ABOUT THIS TASK: Once you reach the line containing "This screenshot has height=866, width=1854." in the entries below, write out that line and each one after it down to the line containing "Pin product on", exactly and with nothing added.

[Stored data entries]
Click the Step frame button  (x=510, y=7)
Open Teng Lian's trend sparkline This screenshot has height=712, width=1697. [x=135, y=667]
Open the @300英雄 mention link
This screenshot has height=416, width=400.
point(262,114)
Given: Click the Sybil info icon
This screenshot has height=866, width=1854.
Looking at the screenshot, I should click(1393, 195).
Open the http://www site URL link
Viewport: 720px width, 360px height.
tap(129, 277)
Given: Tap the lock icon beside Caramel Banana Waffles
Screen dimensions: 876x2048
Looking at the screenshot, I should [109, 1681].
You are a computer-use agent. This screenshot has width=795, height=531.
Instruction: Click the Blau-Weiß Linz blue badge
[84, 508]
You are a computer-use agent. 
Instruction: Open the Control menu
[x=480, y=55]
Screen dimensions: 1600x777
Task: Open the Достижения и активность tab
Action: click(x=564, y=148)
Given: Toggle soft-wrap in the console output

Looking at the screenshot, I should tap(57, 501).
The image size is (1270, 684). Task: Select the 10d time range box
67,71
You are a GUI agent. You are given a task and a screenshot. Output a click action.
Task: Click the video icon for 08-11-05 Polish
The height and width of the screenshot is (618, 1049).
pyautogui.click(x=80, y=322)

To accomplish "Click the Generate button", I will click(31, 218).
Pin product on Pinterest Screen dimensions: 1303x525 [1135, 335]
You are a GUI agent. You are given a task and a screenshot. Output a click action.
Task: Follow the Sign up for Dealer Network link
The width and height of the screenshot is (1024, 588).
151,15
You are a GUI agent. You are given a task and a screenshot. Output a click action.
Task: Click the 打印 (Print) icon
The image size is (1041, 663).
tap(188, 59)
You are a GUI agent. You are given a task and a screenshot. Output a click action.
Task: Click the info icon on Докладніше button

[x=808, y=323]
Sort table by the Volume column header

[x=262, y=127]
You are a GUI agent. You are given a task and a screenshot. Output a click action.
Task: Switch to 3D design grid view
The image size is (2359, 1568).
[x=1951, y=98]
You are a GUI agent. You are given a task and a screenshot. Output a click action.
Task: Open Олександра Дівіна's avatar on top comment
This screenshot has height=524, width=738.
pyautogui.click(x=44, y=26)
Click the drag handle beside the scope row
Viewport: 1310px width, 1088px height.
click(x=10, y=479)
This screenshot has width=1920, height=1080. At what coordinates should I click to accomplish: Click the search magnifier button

WRITTEN ANSWER:
This screenshot has height=866, width=1854.
Looking at the screenshot, I should click(1393, 195).
Open the http://www site URL link
Viewport: 720px width, 360px height.
tap(129, 277)
Given: Tap the lock icon beside Caramel Banana Waffles
Screen dimensions: 876x2048
Looking at the screenshot, I should [109, 1681].
You are a computer-use agent. This screenshot has width=795, height=531.
Instruction: Click the Blau-Weiß Linz blue badge
[84, 508]
You are a computer-use agent. 
Instruction: Open the Control menu
[x=480, y=55]
Screen dimensions: 1600x777
Task: Open the Достижения и активность tab
Action: click(x=564, y=148)
Given: Toggle soft-wrap in the console output

Looking at the screenshot, I should tap(57, 501).
The image size is (1270, 684). Task: Select the 10d time range box
67,71
You are a GUI agent. You are given a task and a screenshot. Output a click action.
Task: Click the video icon for 08-11-05 Polish
The height and width of the screenshot is (618, 1049).
pyautogui.click(x=80, y=322)

To accomplish "Click the Generate button", I will click(31, 218).
Pin product on Pinterest Screen dimensions: 1303x525 [1135, 335]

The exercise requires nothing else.